1914年(大正3年)、ヨーロッパで第一次世界大戦が起こりました。その第一次世界大戦を経て、日本の経済が発展し経済的に安定した中間市民層が創出されて、大正自由教育を支えることになったのです。
この頃、私立学校が相次いで設立されました。1917年(大正6年)、新宿区牛込にできた成城小学校の発足を皮切りに、羽仁もと子の自由学園、明星学園、池袋児童の村小学校などが設立され、教師たちはそれらの学校で様々な教育実践を展開していきます。
成城小学校
大正自由教育は、実験的なものでしたが、事件化したものもありました。
松本女子師範附属小学校の訓導であった川井が、修身科の授業改革に取り組み、副読本の文学作品を用いて実践していた時、視学官に国定教科書を使用していないことをとがめられ、休職処分にまで追い込まれた事件です。
川井は国の教育方針に背くつもりはまったくなく、教育方法の改良を図ろうとしたのにすぎなかったのですが、教育における国家主義を脅かすものとみなされ休職に追い込まれました。
生活綴方(せいかつ つづりかた)教育
この時期の教育運動として特徴的なものは、生活綴方(せいかつ つづりかた)教育です。
簡単にいうと、生活綴方とは、子どもたち自身に、生活上の出来事や、それに関わる思考や感情を作文に素直に綴らせることです。
その作品をみんなで検討する作文指導を通じて、生活現実のリアルな認識や文章表現力、自己意識や仲間との連帯感、主体性などを育てることをめざす教育方法なんだそうです。
これは、表現力もつくし、何よりも考える力がつきそうですね。
その生活綴方の担い手となったのは、農村部の若い教師たちです。貧困という窮迫した生活を生きる子どもたちを、作文教育を通じて生活指導を進めていったのそうです。
生活綴方の運動は1920年(大正9年)末から30年代(昭和5年〜14年)に各地で展開されました。特に東北地方で盛んに行われたのですよ。
昭和初期生活綴方の授業(東北地方)
しかし、生活綴方の運動は、「子どもたちに悲惨な生活の現実を直視させることで反政府的な思想を育てるもの」として警戒されました。そして、1940年以降、治安維持法により綴方教師は検挙されていったのです。
地方との格差はあった
大正時代の農村の風景
大正時代の北海道の子供達
農村部の子供達
酒田市の小学校
第1回国勢調査が行われた大正9 年には第1次産業が54.9%,第2次産業が20.9%,第3次産業が24.2%でした。第1次産業が半数以上を占めましたが、その中でも土地を持たずに農作業だけを請け負う「小作人」が多かったのです。この時代、地方と都市部には大きな格差がありました。

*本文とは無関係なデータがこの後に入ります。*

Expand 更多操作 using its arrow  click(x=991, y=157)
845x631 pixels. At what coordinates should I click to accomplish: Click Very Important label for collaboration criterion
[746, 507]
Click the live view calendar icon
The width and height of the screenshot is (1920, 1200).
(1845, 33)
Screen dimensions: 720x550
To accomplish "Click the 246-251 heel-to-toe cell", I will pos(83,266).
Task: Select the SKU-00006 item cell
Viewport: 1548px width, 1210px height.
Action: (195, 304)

地方と都市部の格差が少なくなるのは、なんと1970年代半ばまで待たなければいけませんでした。
このような時代にこの給食は食べられていた
社会が大きく変化しつつあった大正時代。モダンなものも出てくるが、地方はまだまだ貧しく格差がありました。
このような時代に、この五色ごはんと栄養味噌汁の給食は食べられていたのですね。
以上、大正12年の給食とその時代の話題でした。